Among the hopeful signs: manufacturers in the 17 countries that use the euro currency have reported their biggest increase in output since 2011, and Greece, the epicenter of the original crisis, has qualified for its next batch of rescue loans totaling 5.8 billion euros as it sells off (or privatizes) government-owned corporations to pay its debtors. Spain’s unemployment rate has recently fallen for the first time in two years and even troubled Portugal, where political opposition to austerity threatened its ability to receive a global bailout, now seems to be back on the tracks of economic reform. Perhaps the best news is that France’s finance minister recently announced the end of recession in the Eurozone’s second-largest economy, with second quarter 2013 growth of 0.2%.

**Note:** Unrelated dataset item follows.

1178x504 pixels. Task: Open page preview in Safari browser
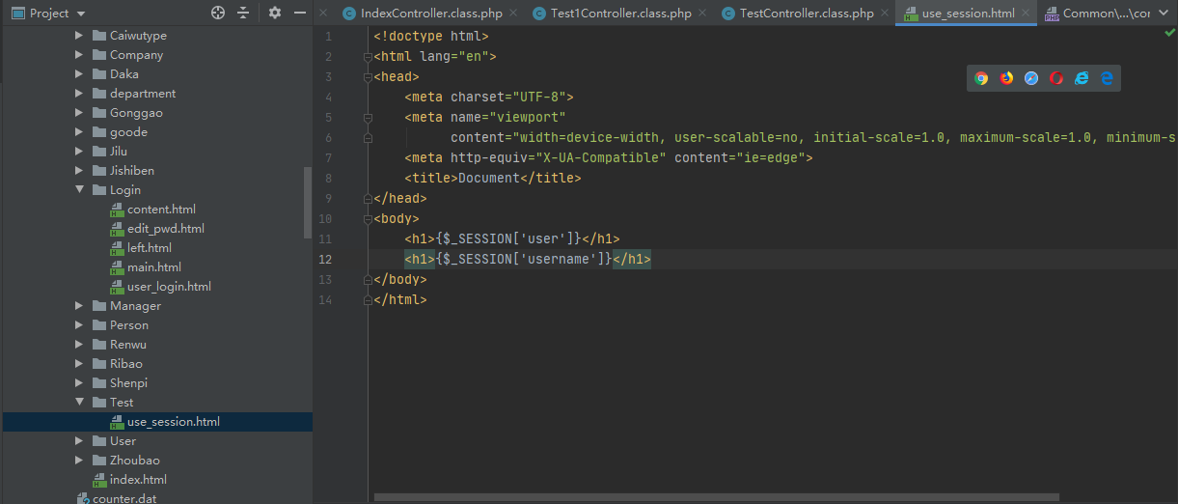[x=1031, y=78]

Of course, there are still problems that could derail this still-fragile recovery. Perhaps the biggest is the continent’s banking industry, where banks are still avoiding having to fess up to their losses on sovereign debt, still cleaning up their balance sheets, and still being slow to make much-needed loans to regional businesses. Greece and Spain are still burdened with 27% jobless rates, and Italy is still mired in recession after a 2.4% GDP decline in 2012.
Those of us who have read more about the Greek economy can finally dare hope that the break from scary headlines continues. Interestingly, most of the reports that talk about rays of hope in Europe also mention, in passing, that the U.S. economy has been the sole engine of growth in an otherwise troubled global economy. That, in itself, is something to cheer about.